But it's true. I've found my soulmate. I don't think this post will be too long though because words can barely describe how I feel. Being without her this summer has been one of the hardest things. Honestly, I didn't think this summer would be this bad. We've been long distance before and it didn't feel this bad. Also towards the end of the year I guess I was thinking we were around each other too much maybe. I don't know, I'm sure some of it was just my frustrations with her struggles and problems of my own. I was being too selfish, though. Getting back on topic, I would rather spend all my time with her and get annoyed sometimes than to not have her this much.
Did I mention she's gorgeous?
Not gonna lie, my girlfriend has issues. But she's perfect for me :) With everything we've been through, we always come out stronger. I truly believe there is nothing our relationship can't handle. No matter how annoying either of us get, we love each other way too much to let the other go.

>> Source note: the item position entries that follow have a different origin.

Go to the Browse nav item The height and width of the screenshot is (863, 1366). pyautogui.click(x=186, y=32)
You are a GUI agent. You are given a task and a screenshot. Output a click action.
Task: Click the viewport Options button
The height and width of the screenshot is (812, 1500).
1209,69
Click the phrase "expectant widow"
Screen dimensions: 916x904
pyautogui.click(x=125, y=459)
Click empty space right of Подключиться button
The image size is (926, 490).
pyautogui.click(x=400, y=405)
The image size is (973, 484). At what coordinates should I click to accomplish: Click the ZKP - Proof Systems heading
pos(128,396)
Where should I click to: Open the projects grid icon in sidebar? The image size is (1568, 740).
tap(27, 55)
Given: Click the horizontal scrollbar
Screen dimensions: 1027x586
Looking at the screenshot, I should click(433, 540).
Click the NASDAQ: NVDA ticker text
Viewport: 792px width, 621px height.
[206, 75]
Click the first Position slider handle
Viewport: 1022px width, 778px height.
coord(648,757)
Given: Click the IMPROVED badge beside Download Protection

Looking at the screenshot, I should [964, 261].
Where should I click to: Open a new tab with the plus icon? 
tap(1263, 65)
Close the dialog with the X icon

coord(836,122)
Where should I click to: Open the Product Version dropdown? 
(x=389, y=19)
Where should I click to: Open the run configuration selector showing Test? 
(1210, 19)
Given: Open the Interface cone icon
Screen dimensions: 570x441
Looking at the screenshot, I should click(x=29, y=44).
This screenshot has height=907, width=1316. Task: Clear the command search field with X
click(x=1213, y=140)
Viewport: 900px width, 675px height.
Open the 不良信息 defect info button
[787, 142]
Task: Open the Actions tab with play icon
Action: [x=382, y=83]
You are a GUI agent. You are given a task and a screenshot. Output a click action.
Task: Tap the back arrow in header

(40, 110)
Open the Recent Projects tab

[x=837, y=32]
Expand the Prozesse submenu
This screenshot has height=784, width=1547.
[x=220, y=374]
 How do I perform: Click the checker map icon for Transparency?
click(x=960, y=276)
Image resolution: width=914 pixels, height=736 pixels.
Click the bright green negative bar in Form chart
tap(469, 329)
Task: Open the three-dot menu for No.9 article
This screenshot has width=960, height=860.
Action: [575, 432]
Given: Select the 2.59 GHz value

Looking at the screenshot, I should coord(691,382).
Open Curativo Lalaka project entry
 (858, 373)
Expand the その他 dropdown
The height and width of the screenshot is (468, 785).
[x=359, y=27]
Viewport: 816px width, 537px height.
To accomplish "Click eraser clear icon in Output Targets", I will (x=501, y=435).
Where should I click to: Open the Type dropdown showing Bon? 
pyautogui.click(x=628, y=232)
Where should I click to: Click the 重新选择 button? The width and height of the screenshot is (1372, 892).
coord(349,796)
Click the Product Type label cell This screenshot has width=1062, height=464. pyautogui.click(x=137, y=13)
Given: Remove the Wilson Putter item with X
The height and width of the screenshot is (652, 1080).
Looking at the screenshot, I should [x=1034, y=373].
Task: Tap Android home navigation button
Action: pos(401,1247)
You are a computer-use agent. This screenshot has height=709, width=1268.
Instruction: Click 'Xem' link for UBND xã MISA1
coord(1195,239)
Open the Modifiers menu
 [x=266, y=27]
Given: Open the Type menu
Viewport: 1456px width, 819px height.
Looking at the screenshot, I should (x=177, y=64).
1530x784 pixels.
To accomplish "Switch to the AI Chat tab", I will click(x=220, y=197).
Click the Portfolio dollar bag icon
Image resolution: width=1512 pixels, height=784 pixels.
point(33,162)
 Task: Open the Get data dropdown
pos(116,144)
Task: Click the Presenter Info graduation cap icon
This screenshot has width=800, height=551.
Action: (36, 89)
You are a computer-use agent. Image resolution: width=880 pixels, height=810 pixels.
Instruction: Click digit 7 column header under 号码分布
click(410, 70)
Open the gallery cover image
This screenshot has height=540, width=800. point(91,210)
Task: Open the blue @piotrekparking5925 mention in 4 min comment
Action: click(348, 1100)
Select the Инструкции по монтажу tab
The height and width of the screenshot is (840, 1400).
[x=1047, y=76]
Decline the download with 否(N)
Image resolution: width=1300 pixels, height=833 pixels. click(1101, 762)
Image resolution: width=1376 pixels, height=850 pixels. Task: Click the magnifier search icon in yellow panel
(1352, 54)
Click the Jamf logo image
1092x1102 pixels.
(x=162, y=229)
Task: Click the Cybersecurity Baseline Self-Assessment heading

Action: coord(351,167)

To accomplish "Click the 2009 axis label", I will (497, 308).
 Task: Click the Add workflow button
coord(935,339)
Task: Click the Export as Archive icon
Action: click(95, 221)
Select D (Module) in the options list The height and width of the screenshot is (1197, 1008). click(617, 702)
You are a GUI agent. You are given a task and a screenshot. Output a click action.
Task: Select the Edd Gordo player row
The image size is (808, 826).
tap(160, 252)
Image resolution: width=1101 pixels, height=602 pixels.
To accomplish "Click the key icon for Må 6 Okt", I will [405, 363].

I guess when you find love and you rely on the other person so much you just can't live without them. I've kind of lost a part of me it feels like this summer. I haven't had my best friend to laugh with, cuddle with, yell at, tickle, kiss, hug, talk to pretty much whenever I want about whatever I want. I can't wait to have it all back!
This post sounds so clingy which I really didn't think I was.. Oh well, who cares if I am obsessed haha
perfect for each other
I think about our future all the time. I want to propose.. tomorrow haha but there's no point really in proposing if we would just be engaged for like 8 years. haha I still have 3 years of undergrad left and at least 3 years of Dental school. I don't really want to be married and be dirt poor, but I also don't want to wait till I'm like 27 or 28 to get married. I'm so ready already haha and I know she is too. I don't really know her career plans for the future.. She's majoring in Nutrition and I don't really know how much schooling she needs after undergrad.. 2 more years of that though. Sooo if we were to get married in 3 years.. We'd be living entirely off her salary which who knows how much that'll be.
^funny how I think about these things..
If you know me, you know I love kids. Babies especially and every time I see one I just want one of my own. With Haley of course. They're going to be soo cute and I'm just excited to see how that chapter of our lives goes. It'll definitely spice things up ;)
She's going to be a great parent one day!
Hope everyone has a good Wednesday! We're almost to the end of the week..
p.s. I'm moving back to Starkville a week from today! So excited!